More large trials needed to decide best duration of treatment with tamoxifen

EDITOR—I agree with Rea et al that we do not know the optimum duration of adjuvant tamoxifen treatment.1 The data that they presented, however, suggest that the trials they advocated—ATLAS (adjuvant tamoxifen longer against shorter) and aTTom (adjuvant tamoxifen treatment offers more?)—may still fail to resolve this issue. The most recent overview, which provides much indirect evidence, suggests that five years is better than two, but it also reports a non-significant trend for the incidence of endometrial cancer to rise with prolonged exposure to tamoxifen.2 The three randomised studies comparing five with 10 years suggest little added benefit for the extra years of tamoxifen; indeed one study reported a poorer disease free survival.3^–5

When the ATLAS and aTTom studies are analysed the patients recruited in the early years will inevitably contribute more patient years and thus more events. Rea et al's data suggest that a much higher proportion of these early patients received tamoxifen for less than three years, a trend reversed more recently. Hence if the recent overview data reflect the true situation the half of these early patients randomised to five extra years of tamoxifen will show a considerable benefit. In contrast, the published data suggest that the more recently recruited patients, most of whom received over five years' treatment, may not show a similar benefit. As later recruits, however, they will contribute fewer events and may therefore have little impact on the trial outcome. There is therefore the distinct possibility of the false positive result that an extra five years' tamoxifen improves outcome.

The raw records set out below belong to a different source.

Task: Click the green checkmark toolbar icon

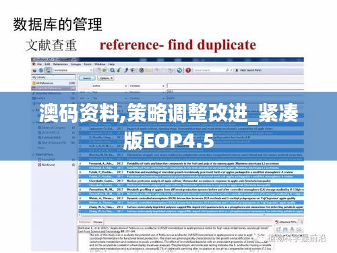Action: (x=119, y=70)
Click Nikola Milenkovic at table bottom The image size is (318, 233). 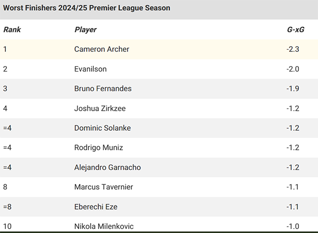104,227
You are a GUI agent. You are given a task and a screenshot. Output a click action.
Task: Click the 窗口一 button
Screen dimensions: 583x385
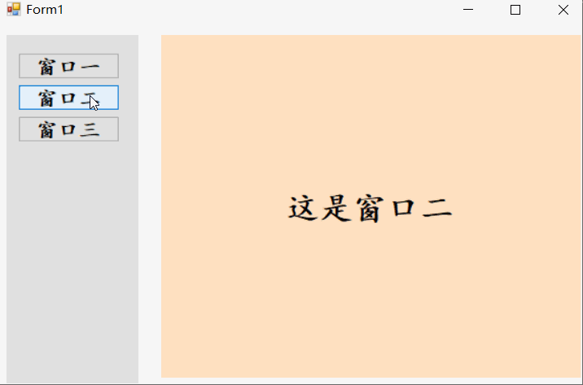tap(68, 66)
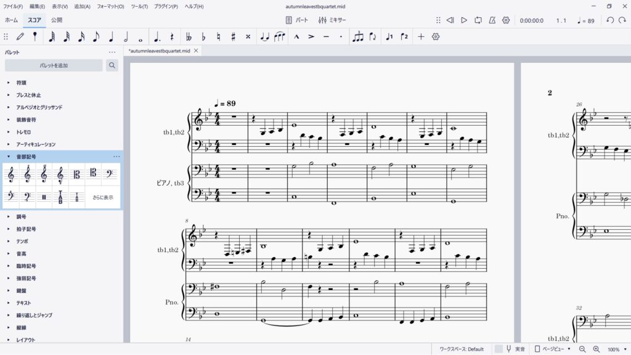Screen dimensions: 631x355
Task: Open the ページビュー view mode dropdown
Action: click(553, 349)
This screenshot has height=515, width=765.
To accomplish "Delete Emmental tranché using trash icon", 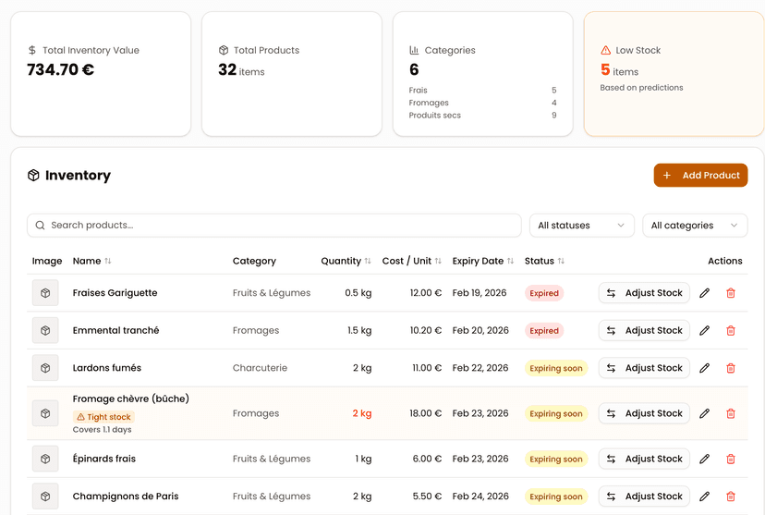I will coord(731,331).
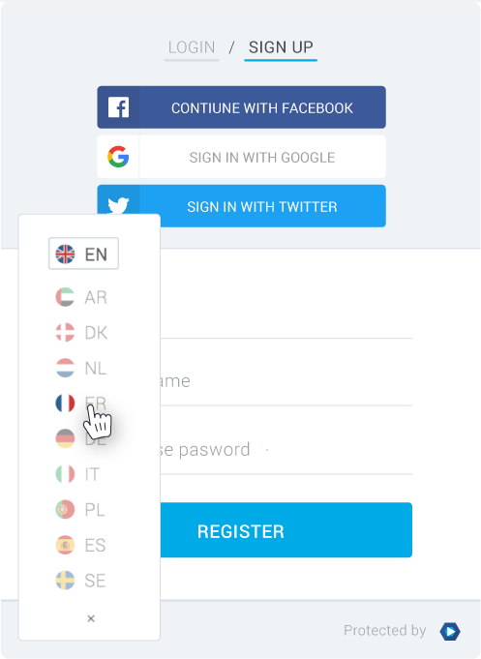Pick the Netherlands flag icon for NL

(65, 368)
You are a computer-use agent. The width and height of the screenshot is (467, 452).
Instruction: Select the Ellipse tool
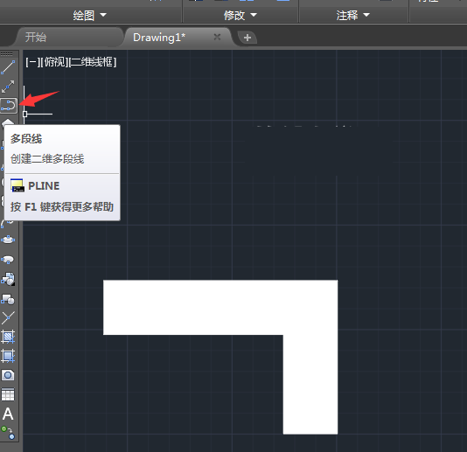coord(8,240)
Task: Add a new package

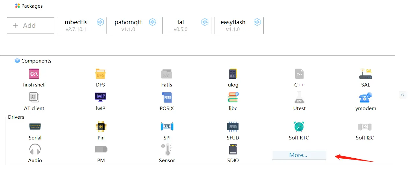Action: 31,26
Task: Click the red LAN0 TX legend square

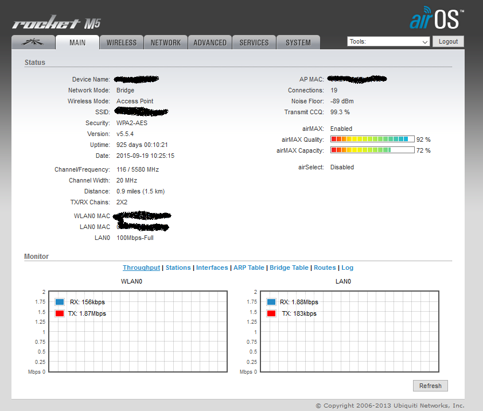Action: tap(271, 313)
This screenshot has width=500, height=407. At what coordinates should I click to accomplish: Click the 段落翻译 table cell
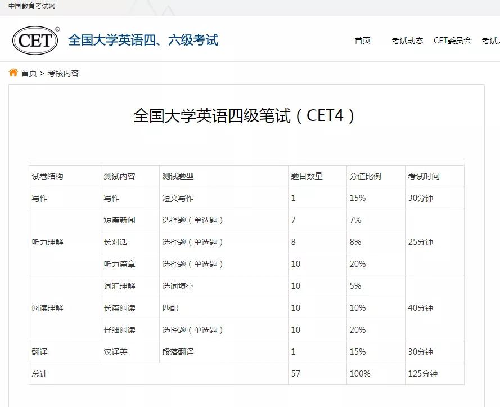click(x=178, y=352)
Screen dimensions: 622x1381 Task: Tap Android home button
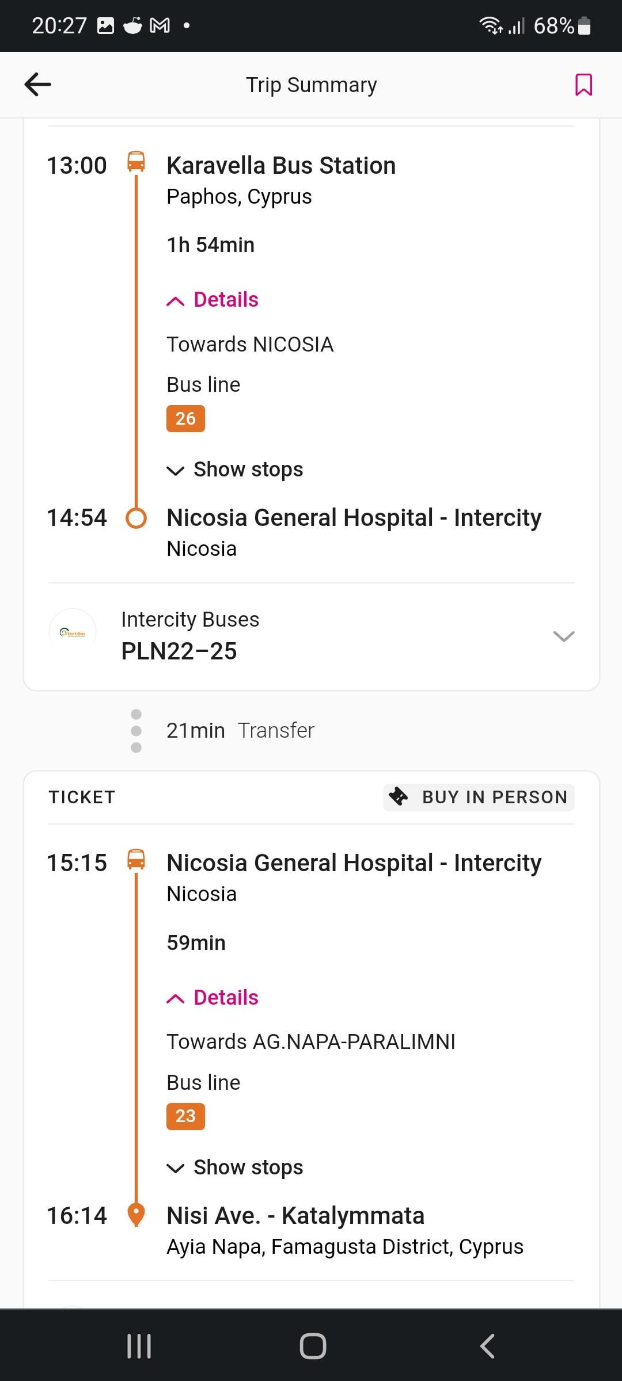313,1346
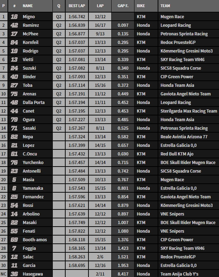Select number 36 badge beside Hasegawa

(x=14, y=274)
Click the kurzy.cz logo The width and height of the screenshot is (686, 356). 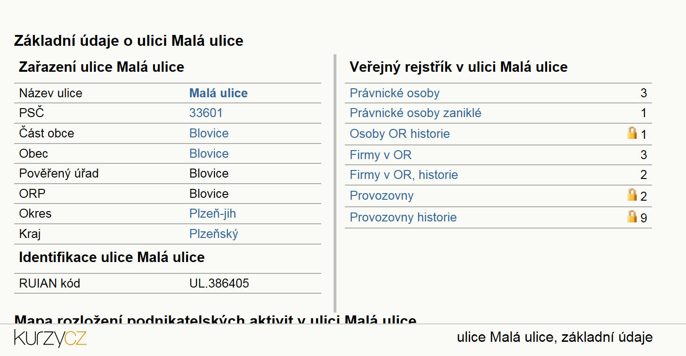coord(50,338)
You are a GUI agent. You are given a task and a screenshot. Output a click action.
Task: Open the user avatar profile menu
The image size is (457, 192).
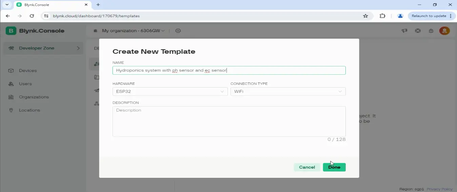click(x=444, y=31)
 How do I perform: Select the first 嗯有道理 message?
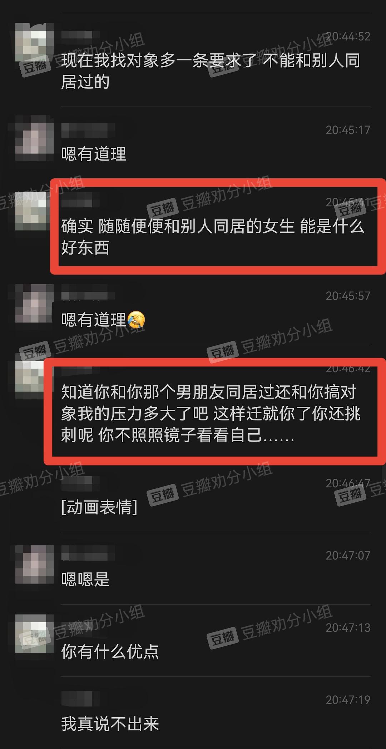94,154
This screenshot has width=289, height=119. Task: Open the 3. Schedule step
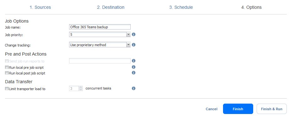point(181,7)
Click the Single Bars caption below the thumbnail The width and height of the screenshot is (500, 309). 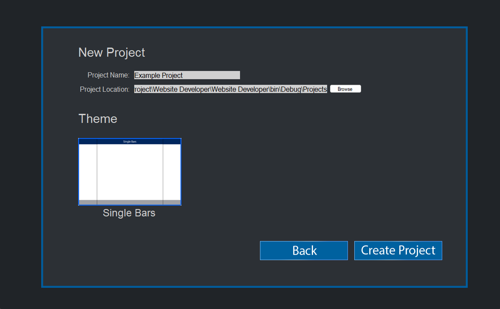pyautogui.click(x=129, y=213)
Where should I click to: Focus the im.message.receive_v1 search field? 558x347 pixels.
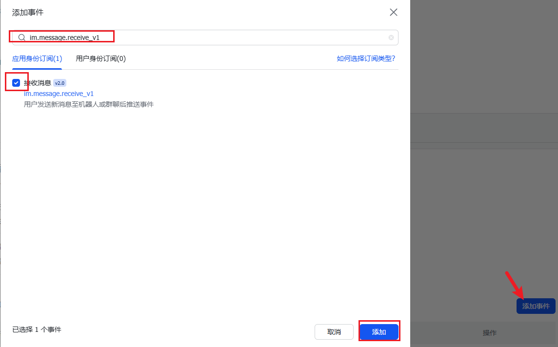tap(195, 38)
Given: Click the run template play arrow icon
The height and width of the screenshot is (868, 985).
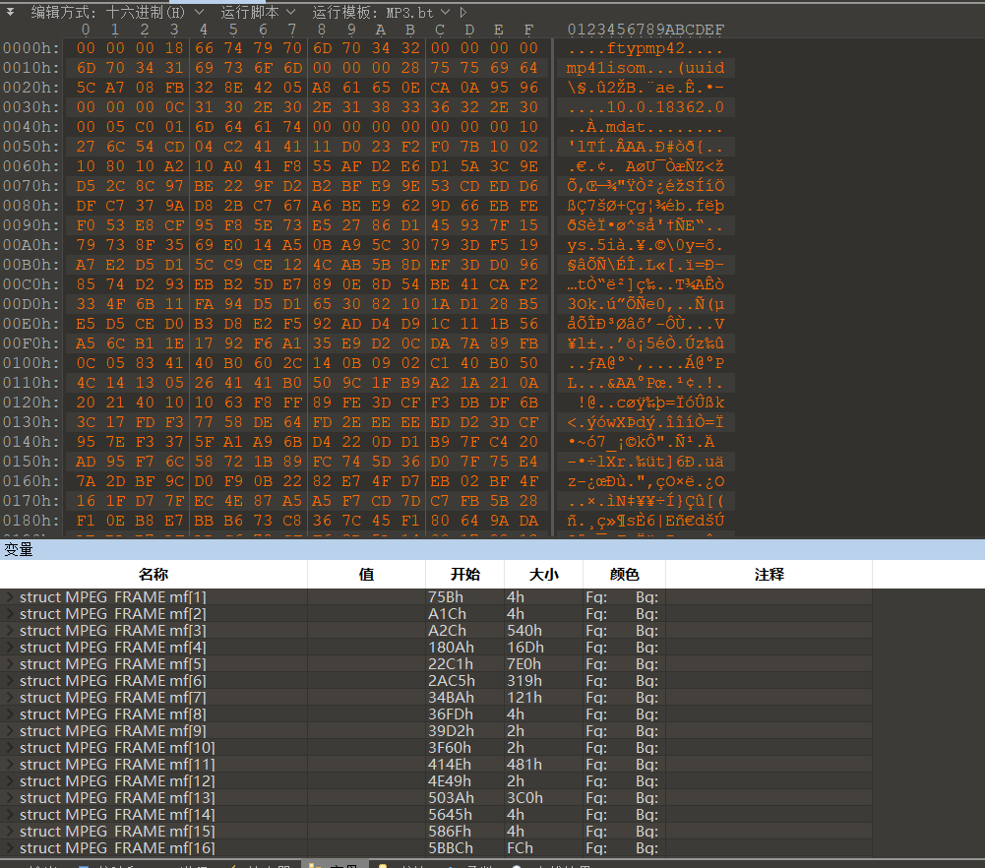Looking at the screenshot, I should 463,12.
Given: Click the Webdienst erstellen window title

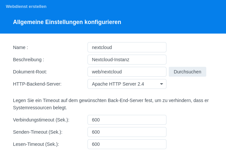Looking at the screenshot, I should click(x=26, y=7).
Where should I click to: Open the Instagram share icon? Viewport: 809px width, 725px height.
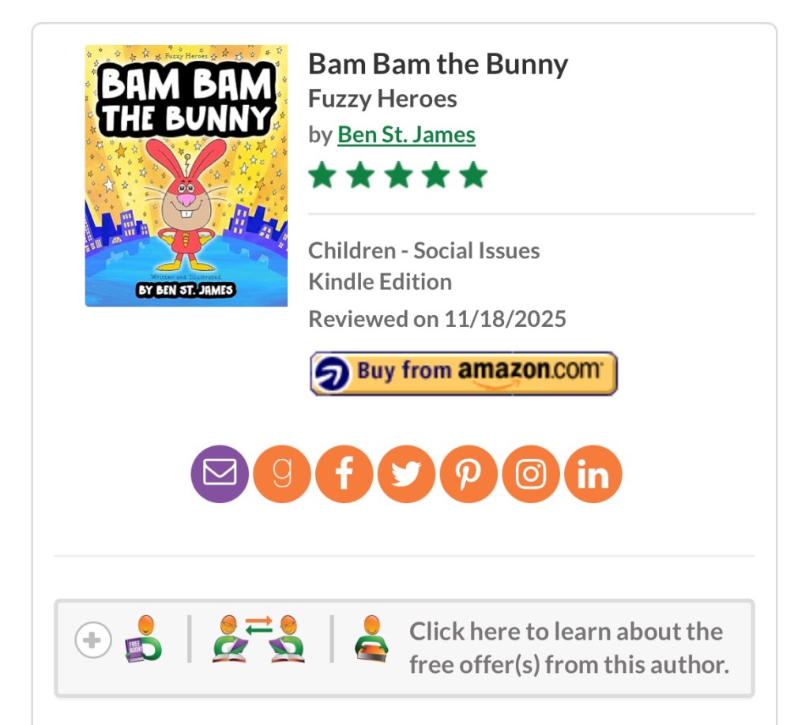tap(531, 474)
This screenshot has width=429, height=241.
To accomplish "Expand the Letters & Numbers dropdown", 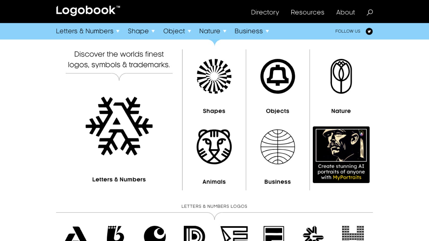I will point(88,31).
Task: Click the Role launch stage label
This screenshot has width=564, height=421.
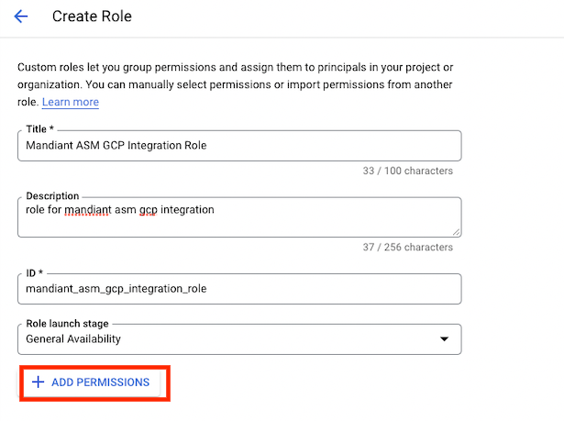Action: (x=67, y=324)
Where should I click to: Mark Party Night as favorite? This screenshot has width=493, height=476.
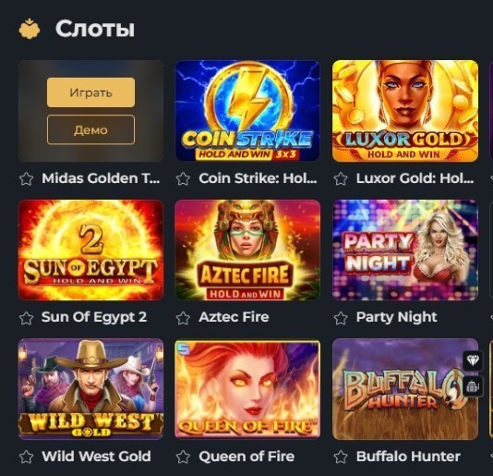[x=341, y=318]
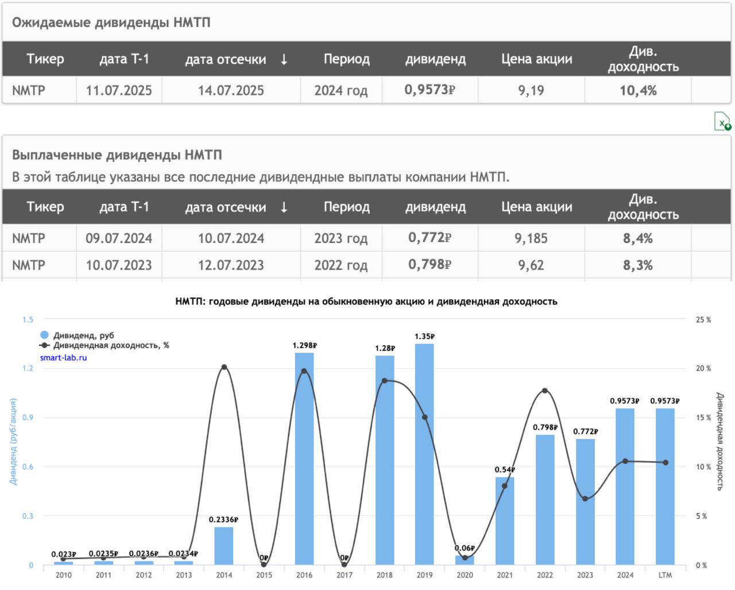Select the 2016 bar labeled 1.298₽
735x590 pixels.
pyautogui.click(x=304, y=460)
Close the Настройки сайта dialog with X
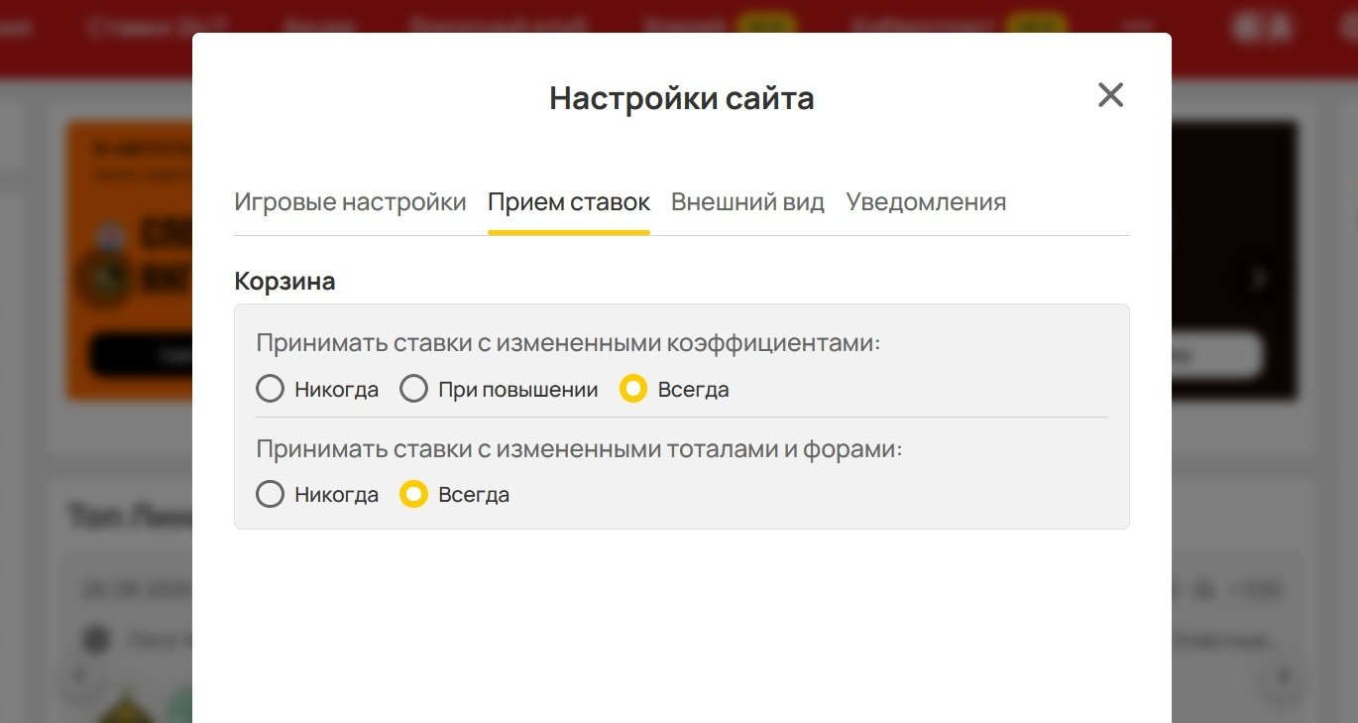This screenshot has height=723, width=1358. click(1110, 95)
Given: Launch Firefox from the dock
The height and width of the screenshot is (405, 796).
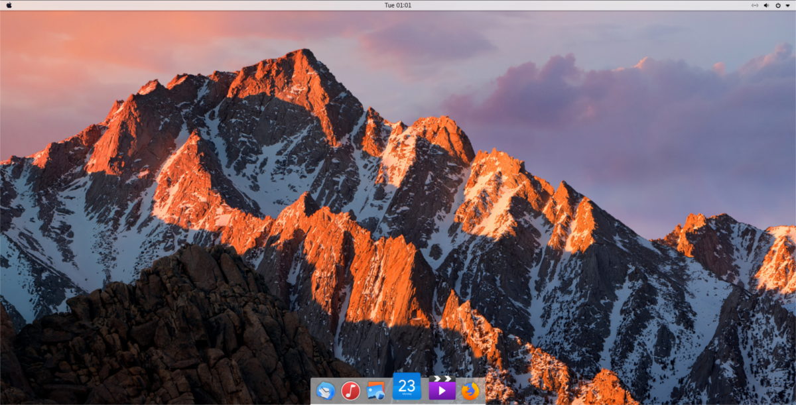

Given the increasing trend to give tamoxifen for five years (as evidenced by the data reported by Rea et al), patients might be given around 10 years' treatment because of misleading trial results. Any impact on the incidence of endometrial cancer of the extra five years will probably not have been seen, as the number of women in the ATLAS and aTTom studies is smaller than that reported on in the recent overview.1 Indeed, the extra five years could be hazardous if the trend towards increasing endometrial cancer with prolonged duration is in fact real but only fails to be significant because of small numbers.

Clearly, trials on the scale of ATLAS and aTTom are needed, but the issue of the heterogeneity of the duration of tamoxifen treatment before recruitment needs to be addressed in the study design.